## begin

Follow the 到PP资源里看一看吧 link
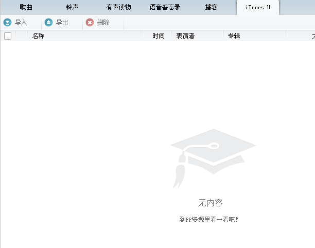315x248 pixels. 208,220
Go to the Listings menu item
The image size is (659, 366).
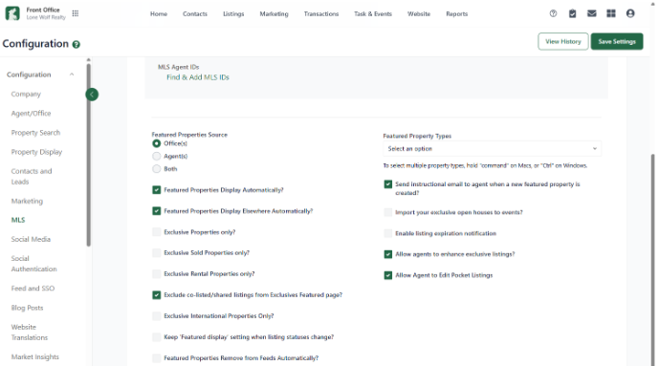[x=233, y=13]
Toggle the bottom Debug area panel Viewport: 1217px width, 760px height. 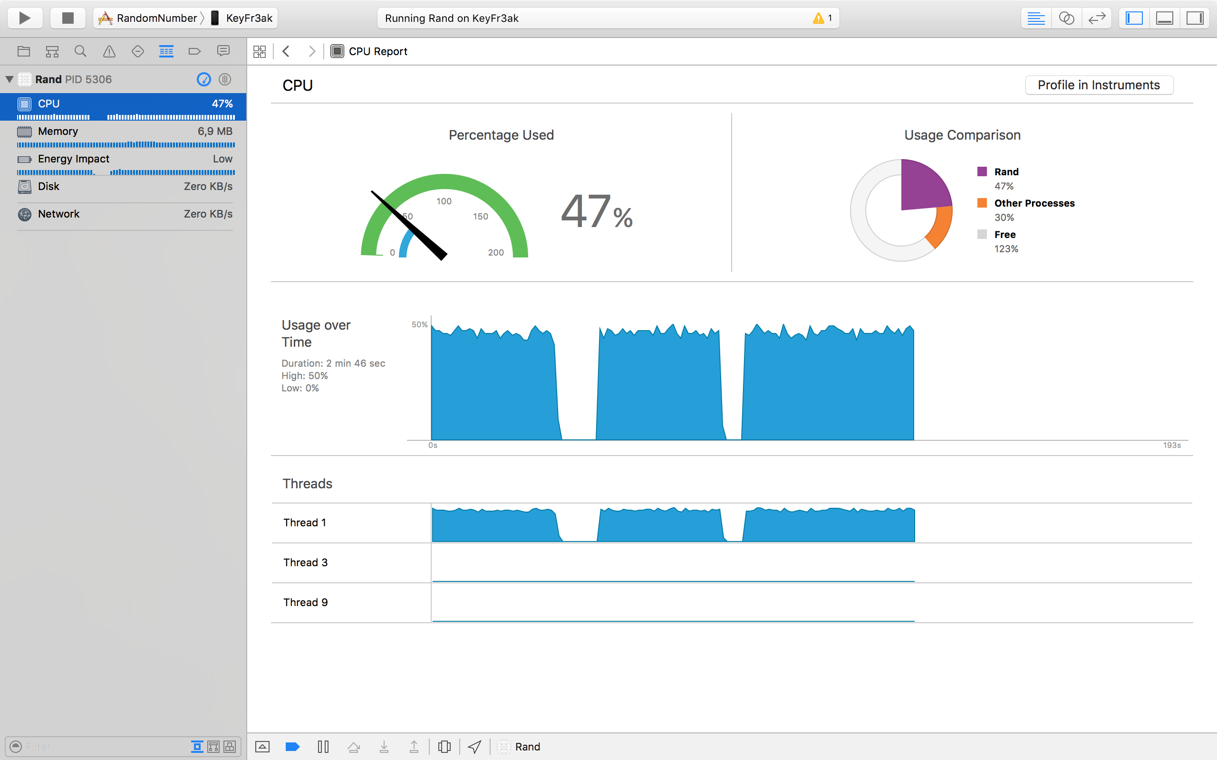tap(1164, 18)
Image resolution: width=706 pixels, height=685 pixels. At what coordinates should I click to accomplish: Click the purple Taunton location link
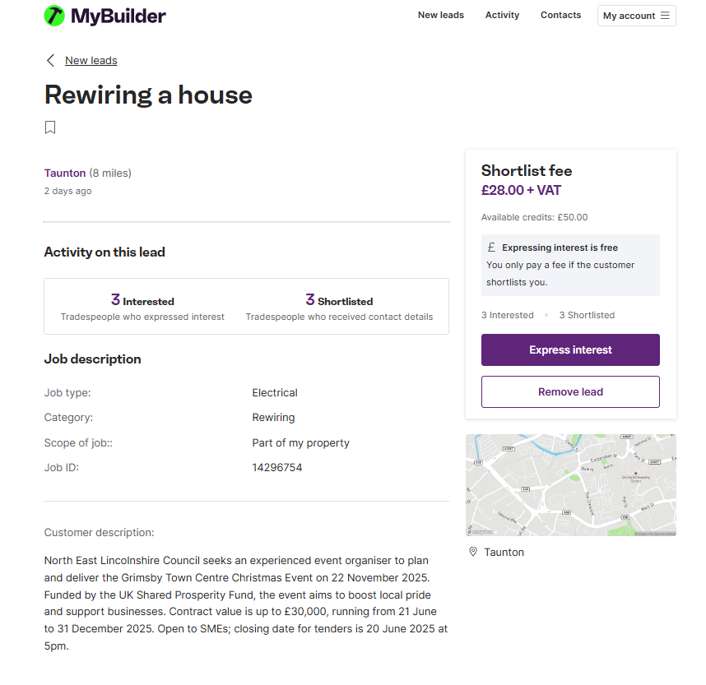pyautogui.click(x=65, y=174)
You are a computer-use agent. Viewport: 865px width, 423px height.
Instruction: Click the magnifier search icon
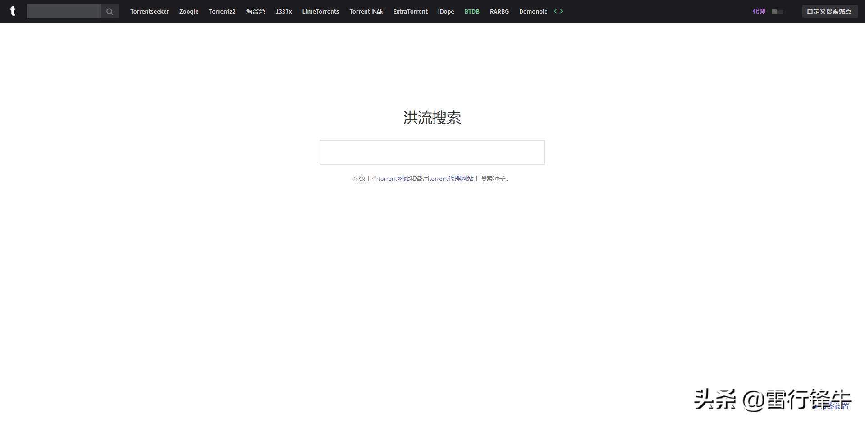tap(109, 11)
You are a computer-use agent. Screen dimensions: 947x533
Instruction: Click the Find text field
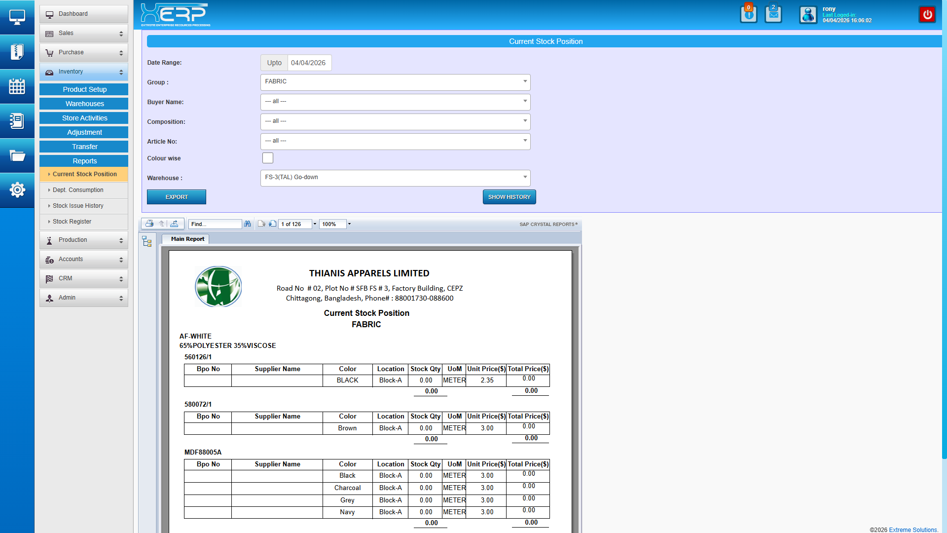point(215,224)
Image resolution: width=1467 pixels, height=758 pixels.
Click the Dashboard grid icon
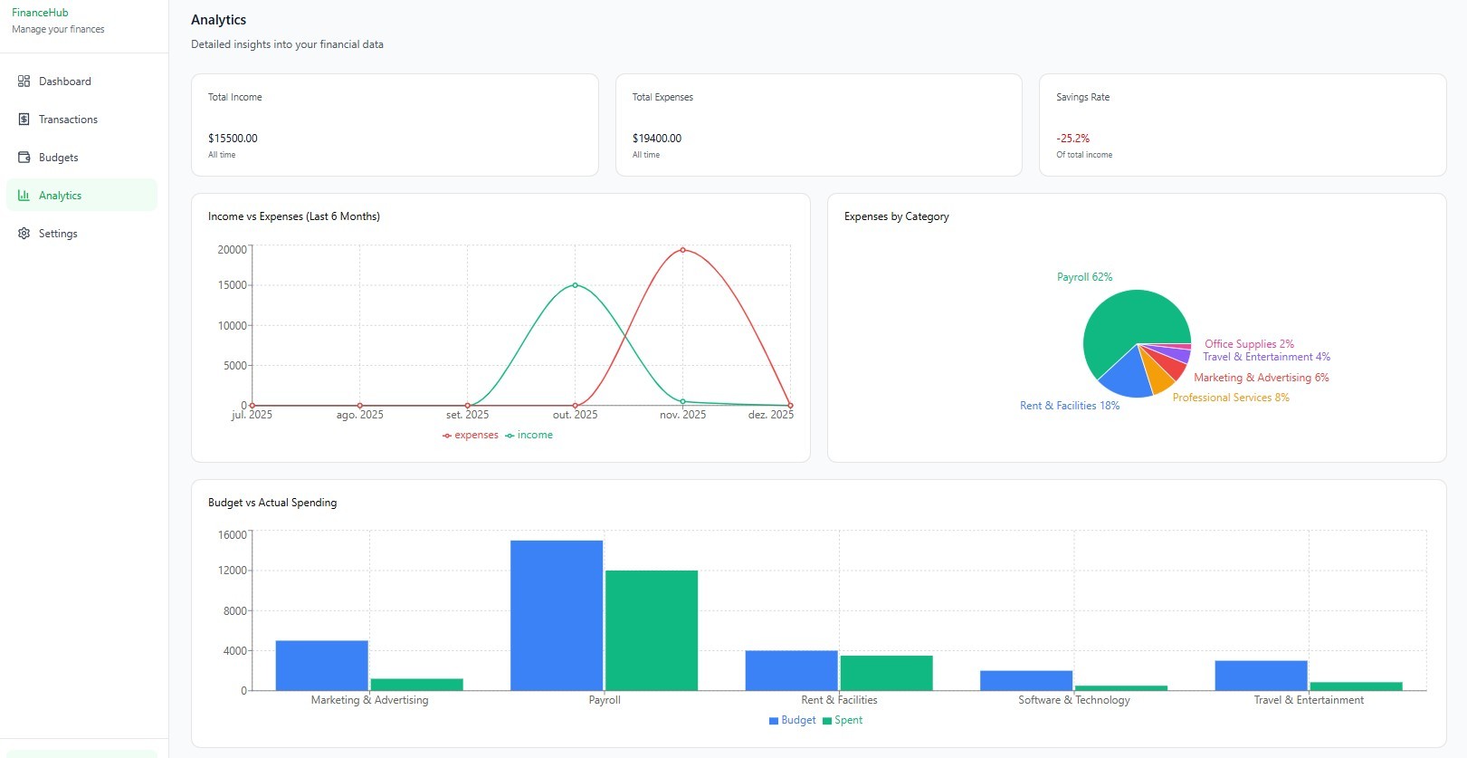pos(24,82)
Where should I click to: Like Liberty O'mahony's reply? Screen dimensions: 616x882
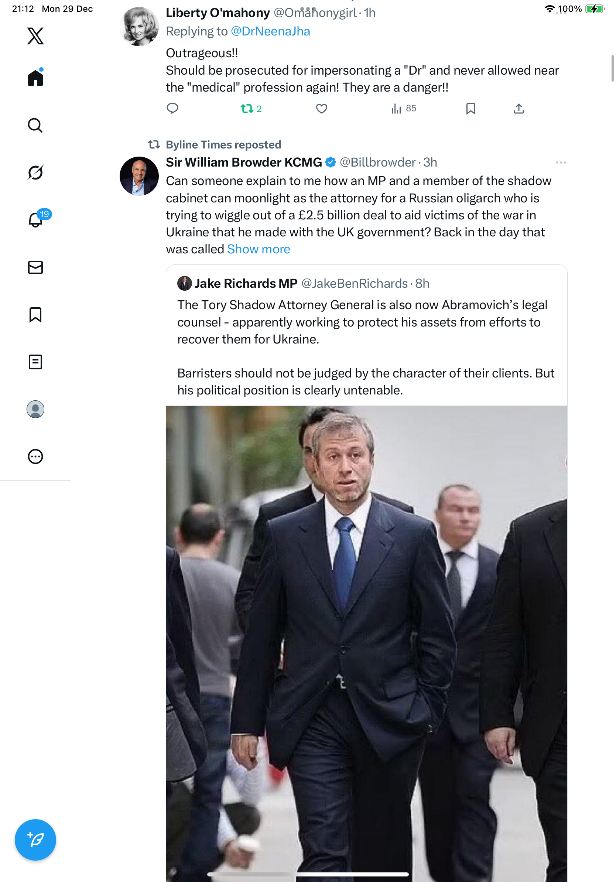[321, 109]
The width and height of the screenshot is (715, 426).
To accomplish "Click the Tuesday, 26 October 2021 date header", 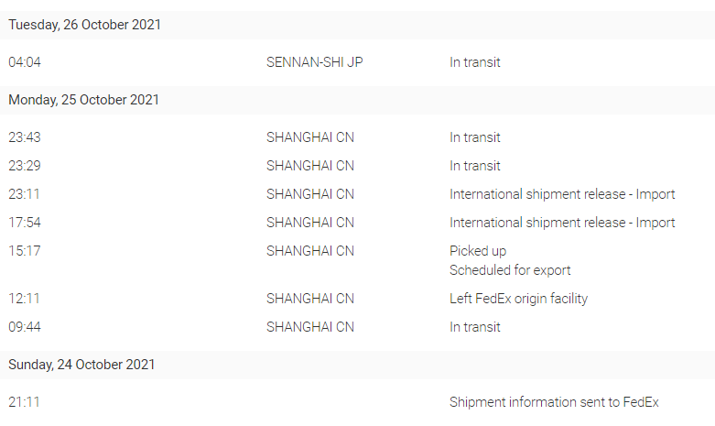I will [x=85, y=25].
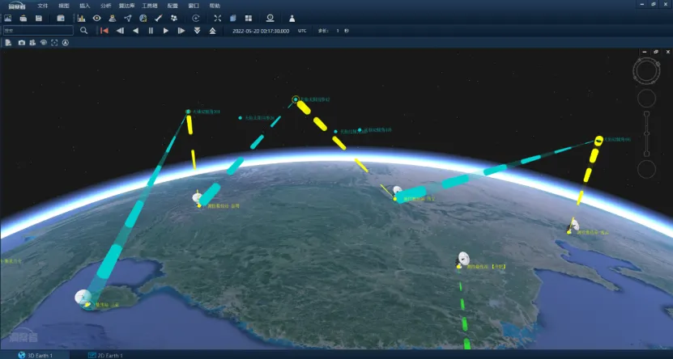Click the save disk icon
This screenshot has height=359, width=673.
point(39,18)
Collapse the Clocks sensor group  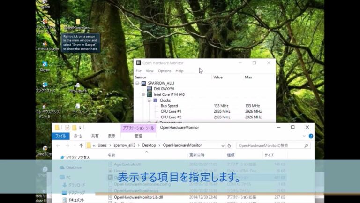150,100
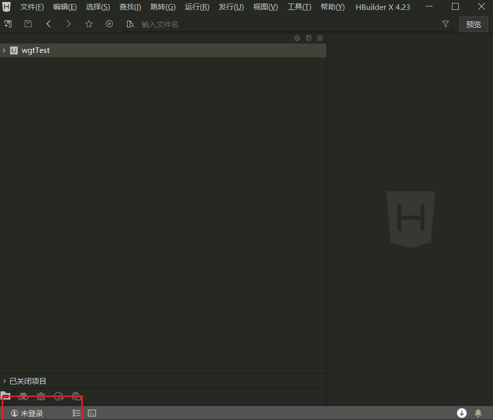Click the filter funnel icon
493x420 pixels.
[446, 24]
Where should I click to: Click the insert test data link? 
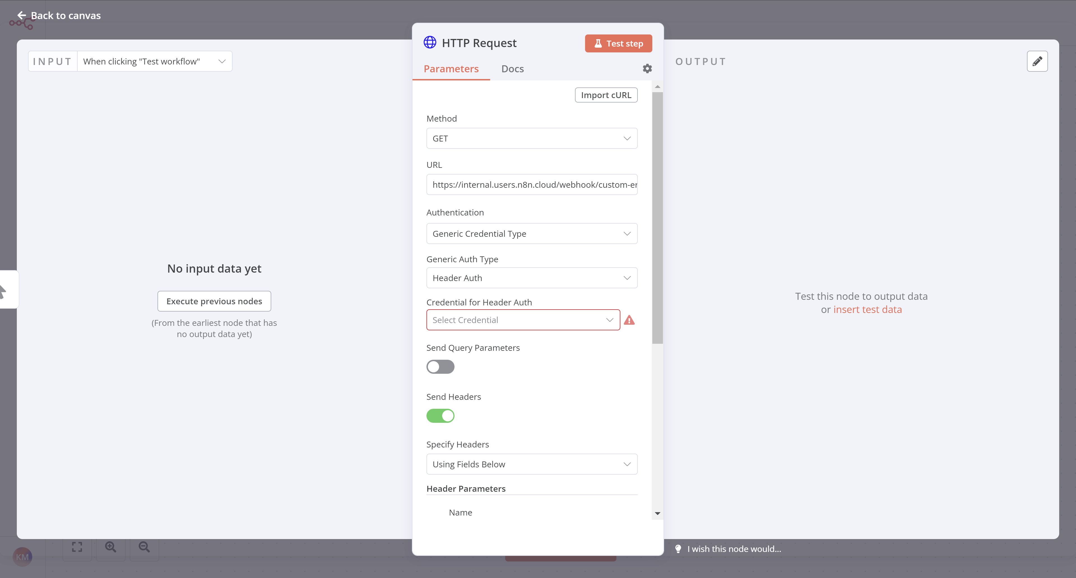(868, 309)
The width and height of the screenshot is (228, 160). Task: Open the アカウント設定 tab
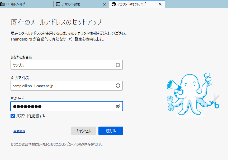[x=71, y=4]
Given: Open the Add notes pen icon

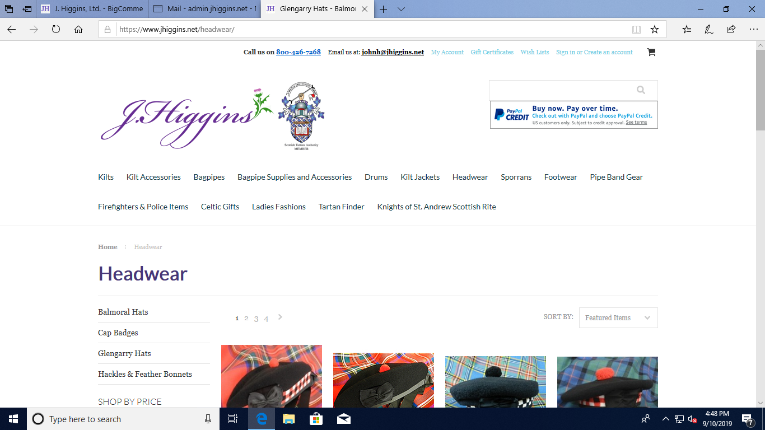Looking at the screenshot, I should coord(709,30).
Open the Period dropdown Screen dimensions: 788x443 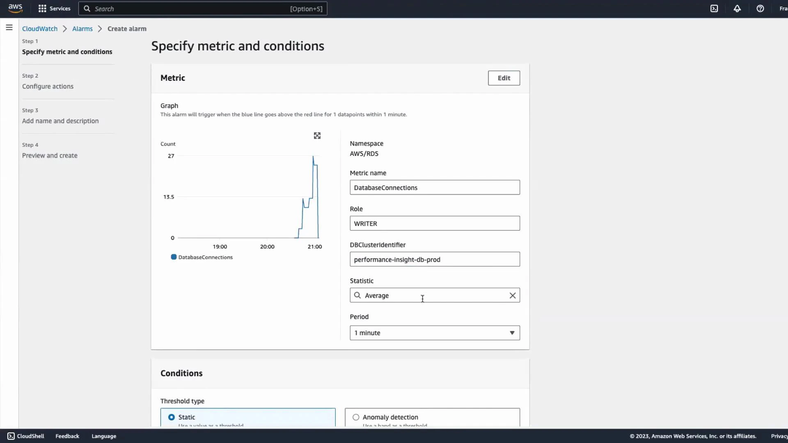click(x=434, y=333)
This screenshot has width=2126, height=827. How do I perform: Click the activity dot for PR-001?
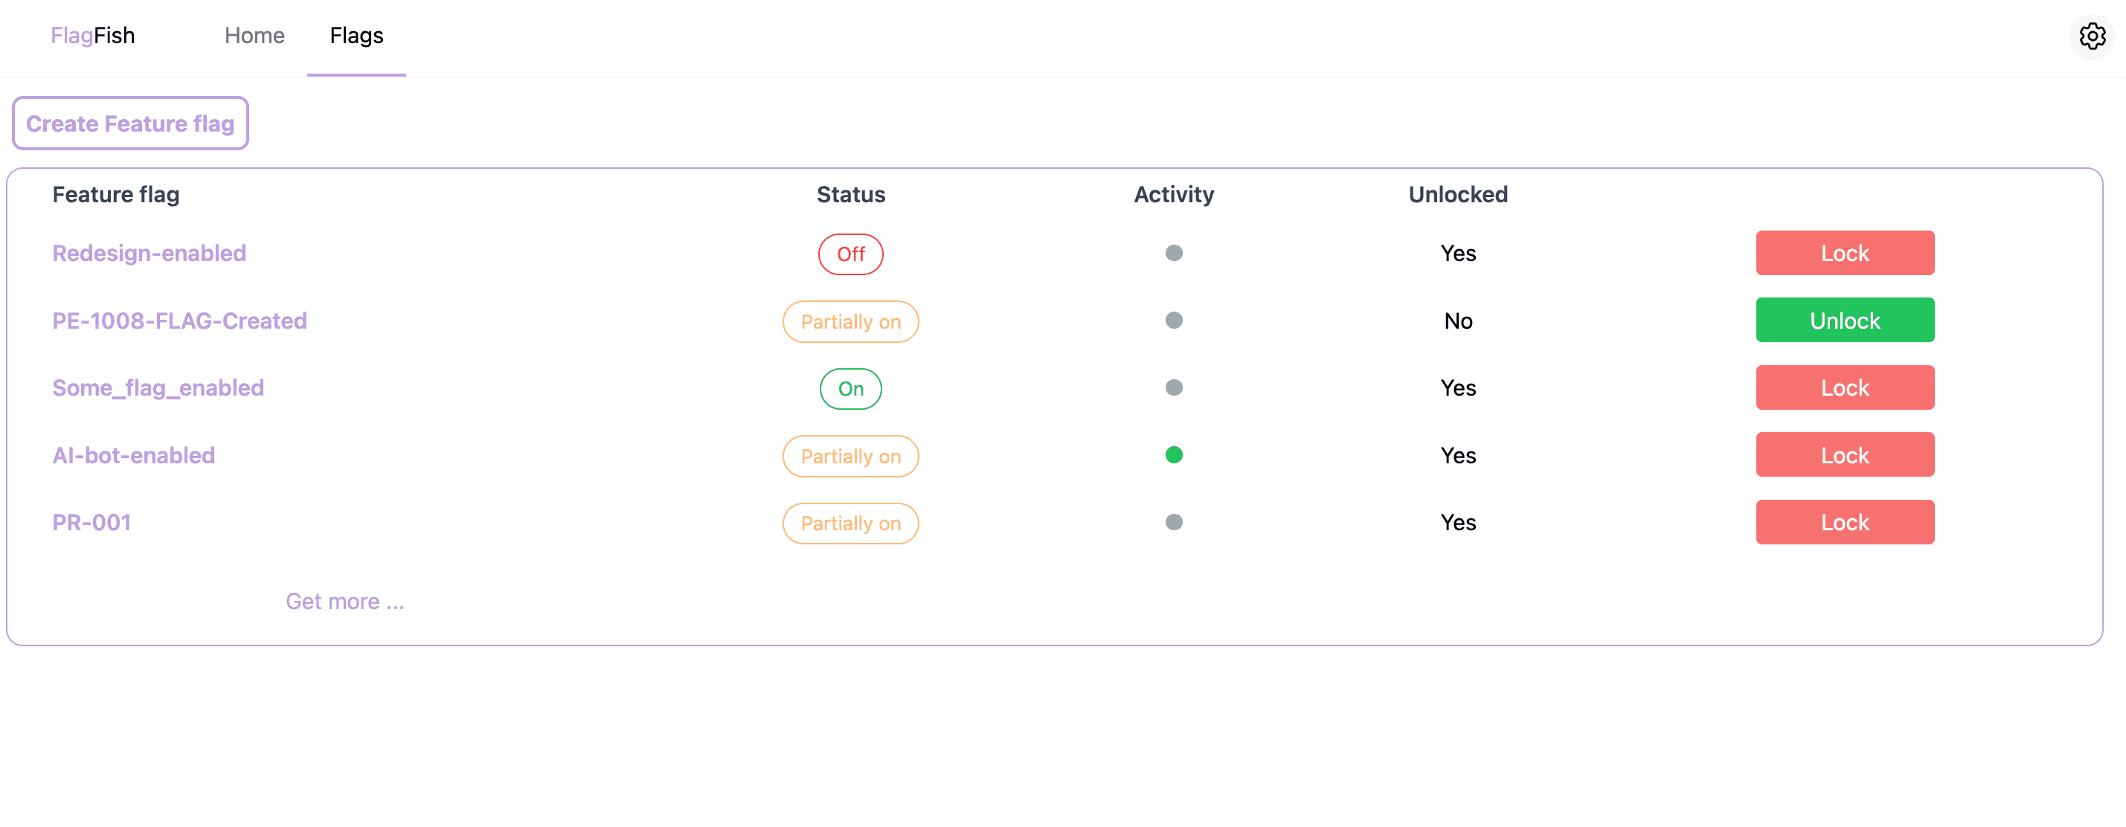(x=1174, y=522)
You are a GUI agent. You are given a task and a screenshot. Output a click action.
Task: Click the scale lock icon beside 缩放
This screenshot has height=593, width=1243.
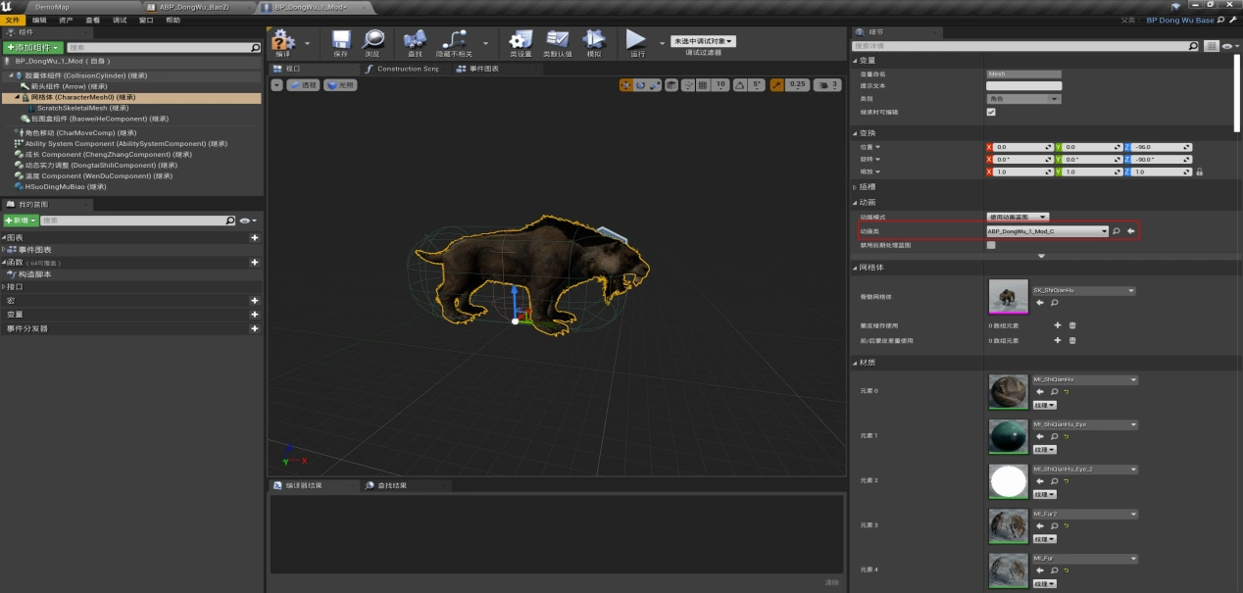click(x=1199, y=172)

## end

Edit the stretch of items from the line containing "Image resolution: width=706" through the line containing "tap(109, 11)" so that "magnifying glass" replaces "magnifier" and nothing else changes. Give back only those lines, with the pictures left out.

Image resolution: width=706 pixels, height=685 pixels. At what coordinates should I click to accomplish: Click the purple Taunton location link
pyautogui.click(x=65, y=174)
You are a computer-use agent. Viewport: 865px width, 423px height.
Instruction: Click the magnifying glass search icon
tap(109, 11)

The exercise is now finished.